AIM OF THE EXERCISE: Reproduce everything from the line that contains "Task: Click the blue flag report icon" down to the line that contains "This screenshot has height=712, width=800." in the listing below, word for word and nothing more. Leave the pictures out.

<<<<

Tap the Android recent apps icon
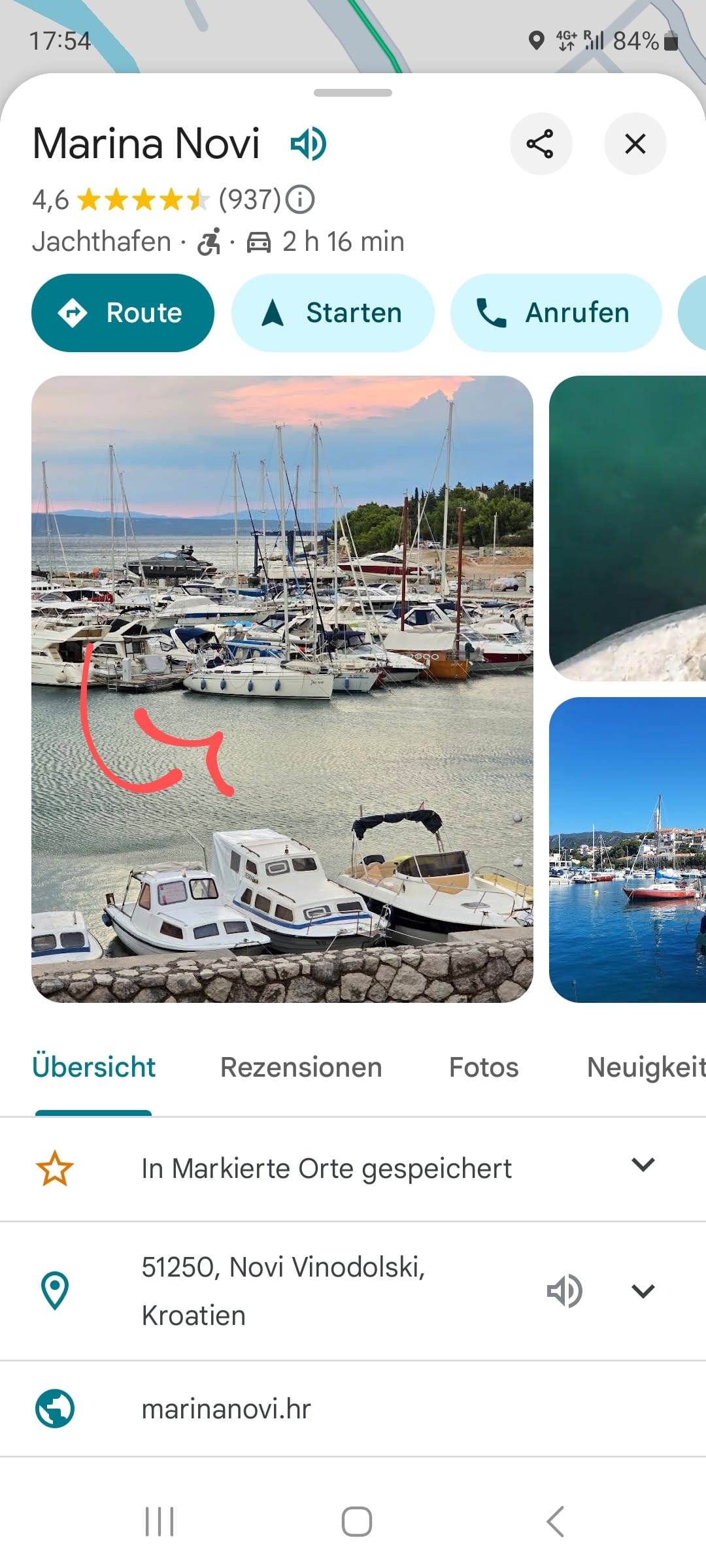The image size is (706, 1568). point(160,1522)
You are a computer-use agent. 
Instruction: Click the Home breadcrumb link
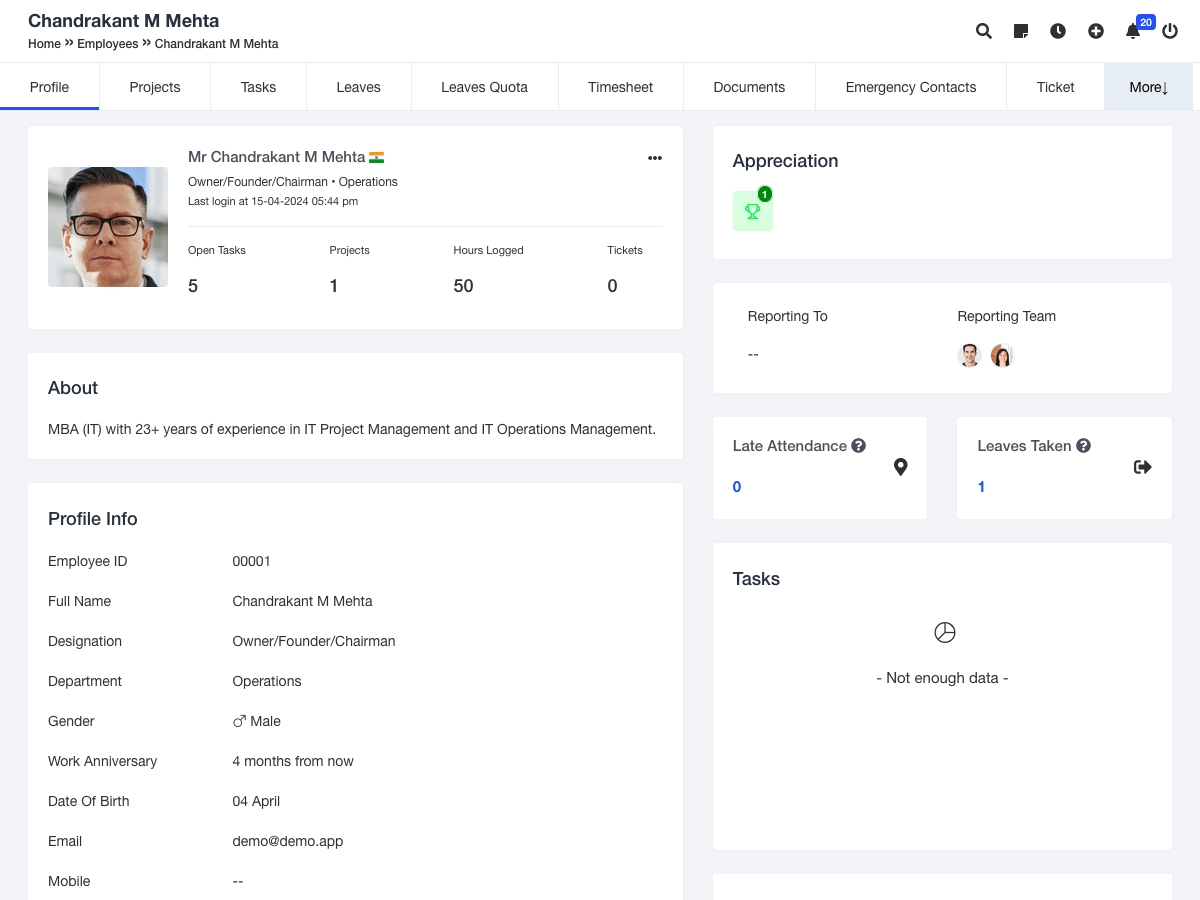(44, 44)
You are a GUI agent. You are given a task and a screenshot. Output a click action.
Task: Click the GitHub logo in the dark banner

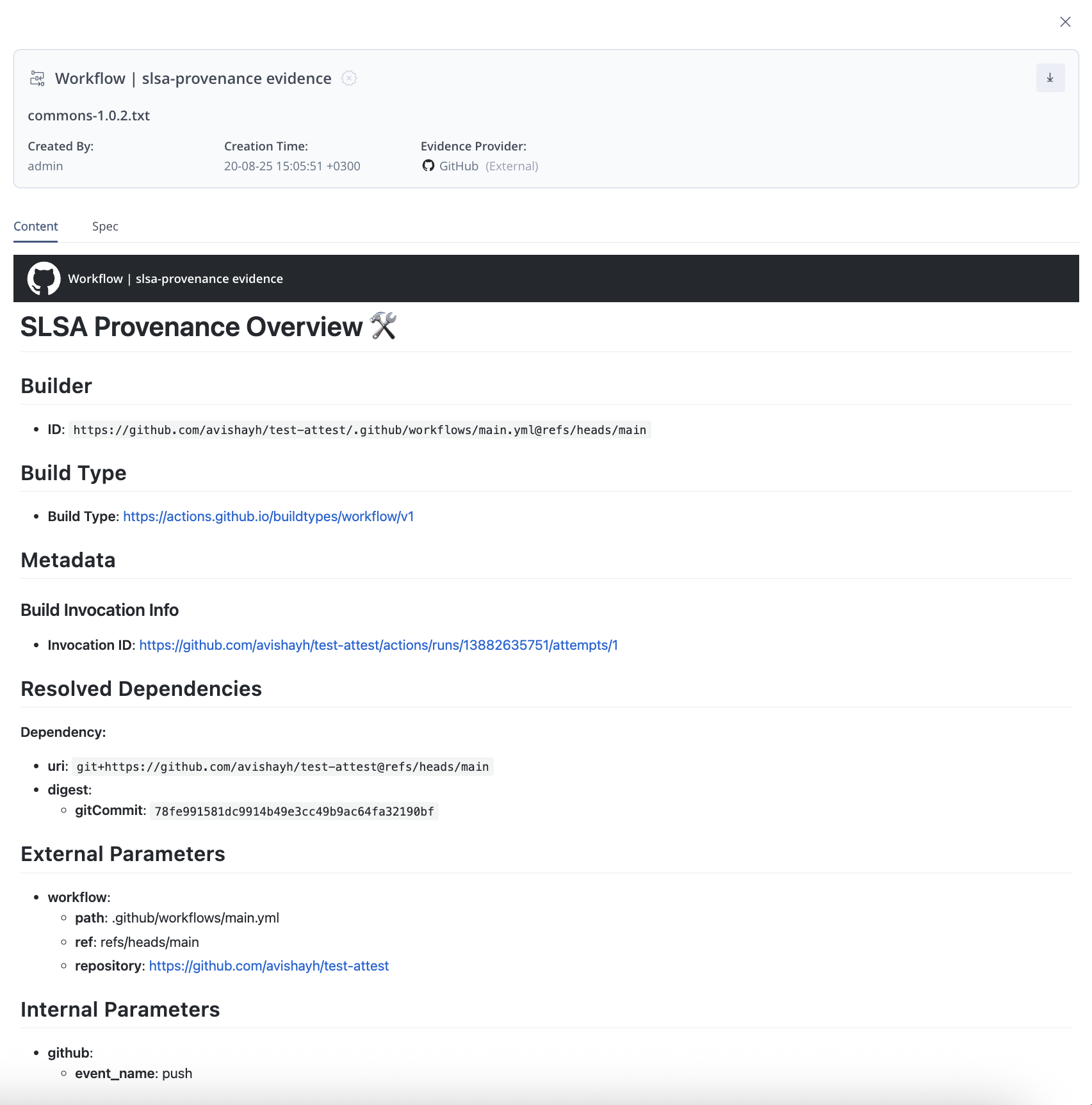[44, 278]
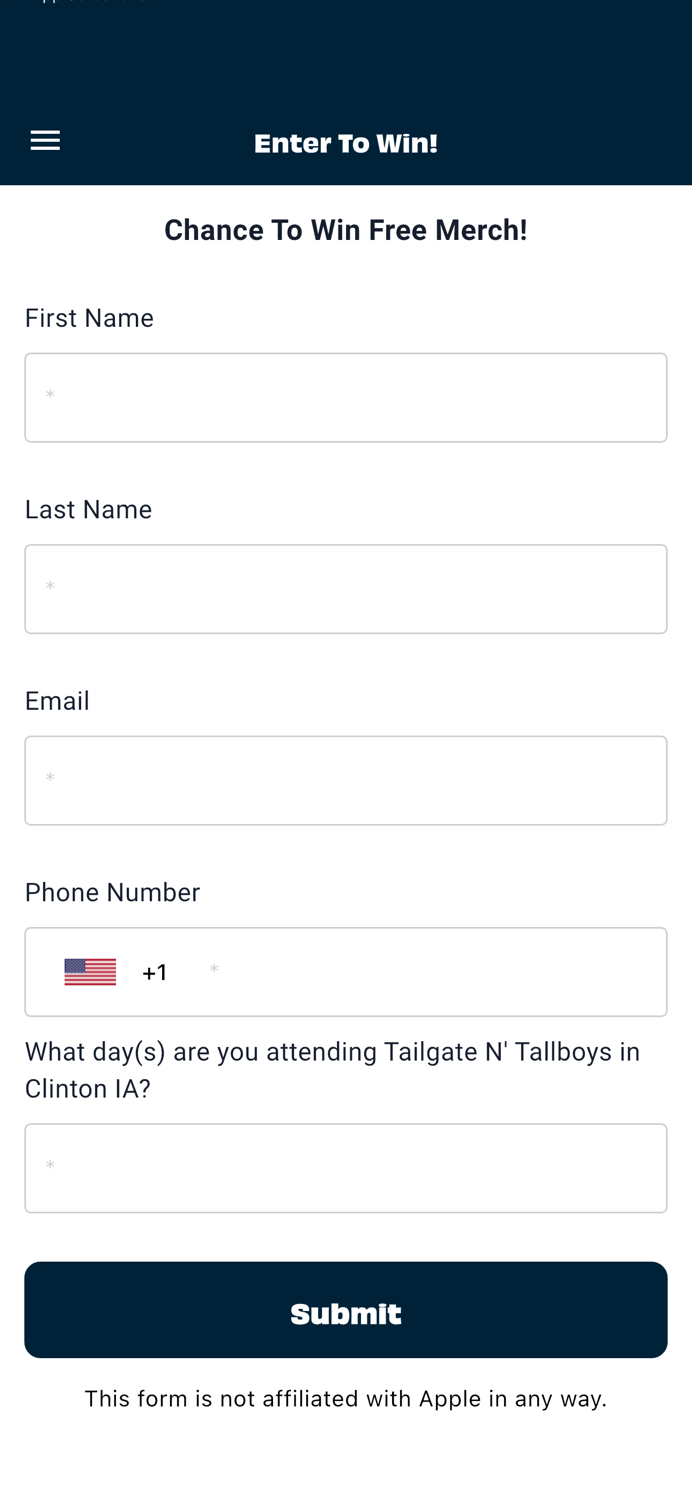Click inside the First Name input
The image size is (692, 1500).
click(x=345, y=397)
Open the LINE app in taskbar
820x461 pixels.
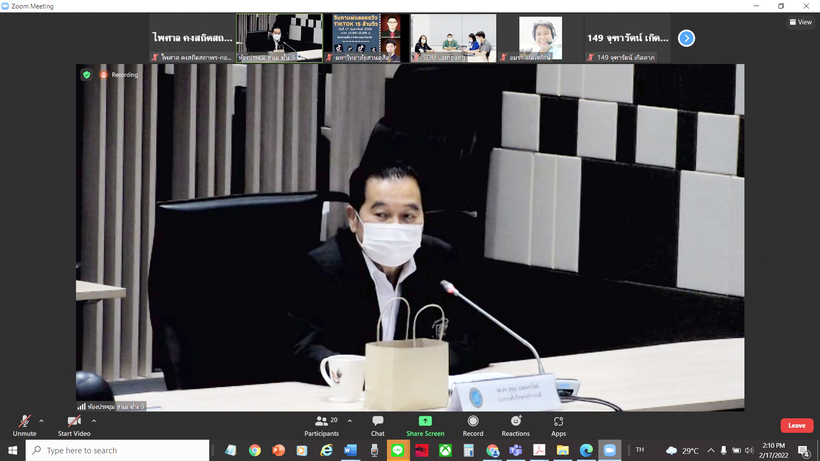[x=397, y=451]
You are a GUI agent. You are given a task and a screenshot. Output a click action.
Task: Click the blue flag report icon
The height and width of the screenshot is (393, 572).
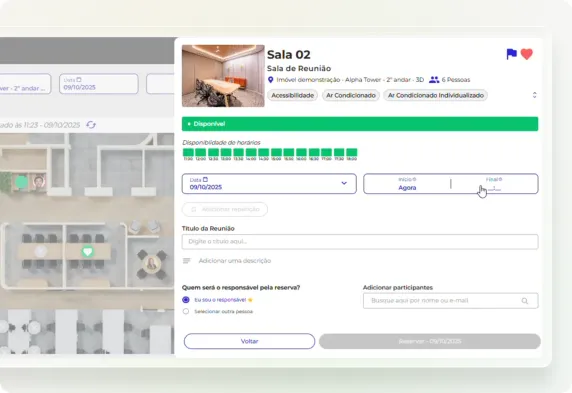click(x=511, y=54)
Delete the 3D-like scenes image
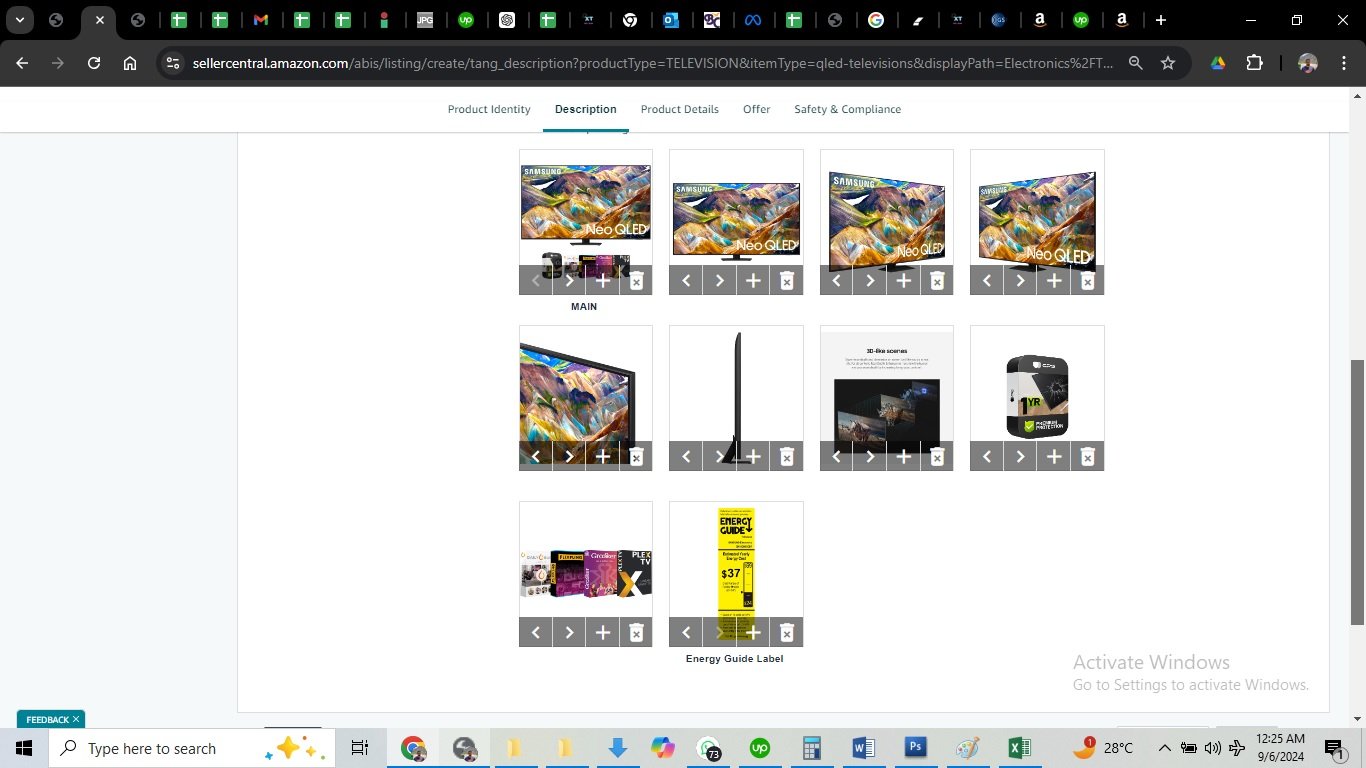The image size is (1366, 768). tap(937, 457)
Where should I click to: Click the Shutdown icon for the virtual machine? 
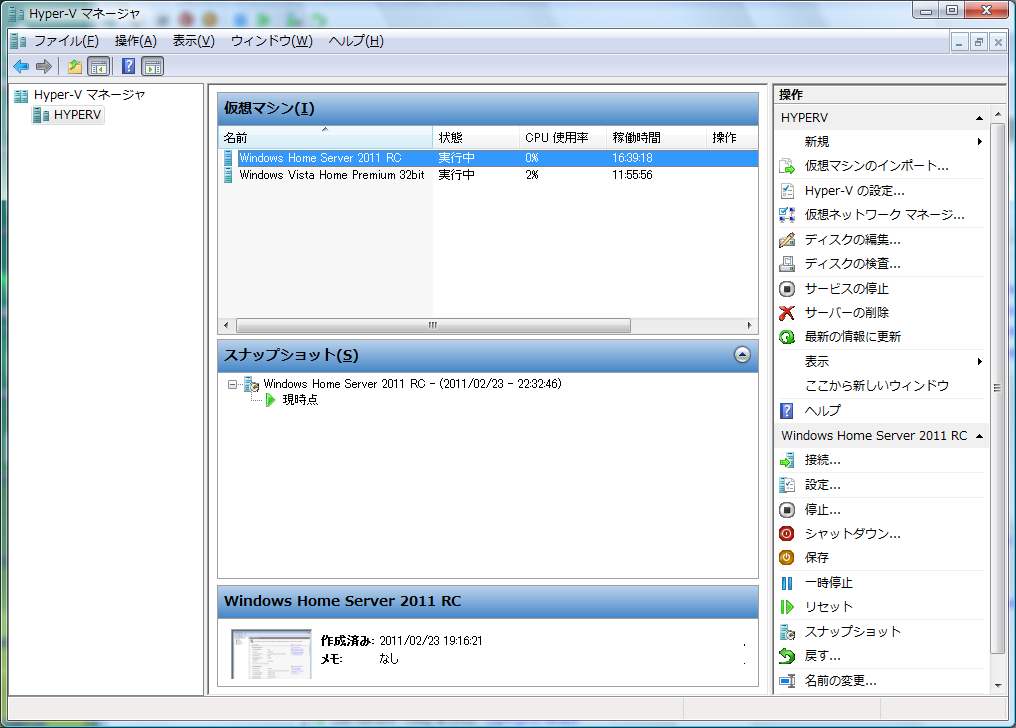[787, 534]
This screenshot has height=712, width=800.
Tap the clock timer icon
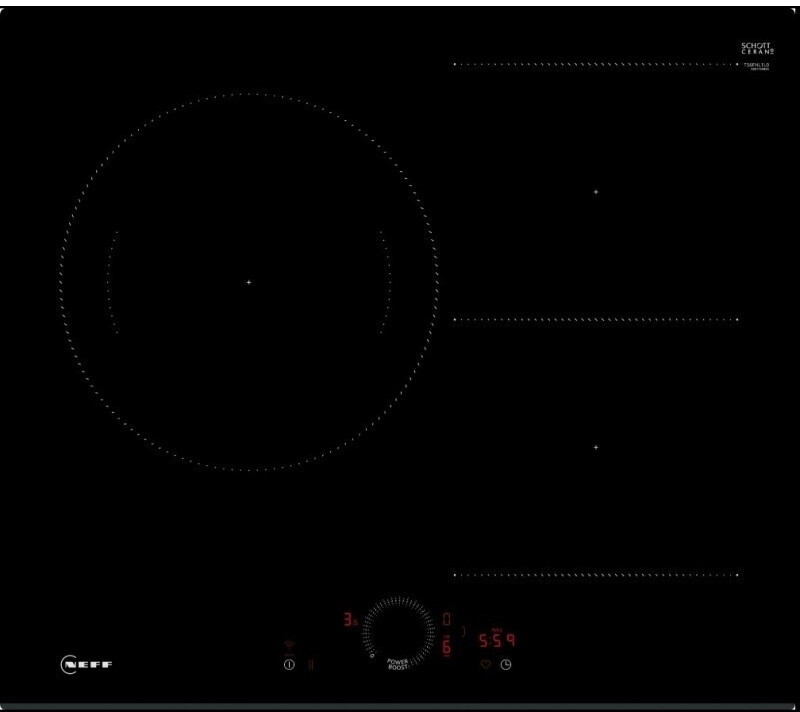[506, 665]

>>>>

RESULT FOR THIS TASK:
Task: Click the blue flag report icon
The height and width of the screenshot is (393, 572).
click(x=511, y=54)
Delete the 3D-like scenes image
The image size is (1366, 768). tap(937, 457)
Where should I click to: Click the Shutdown icon for the virtual machine? 
[787, 534]
This screenshot has height=712, width=800.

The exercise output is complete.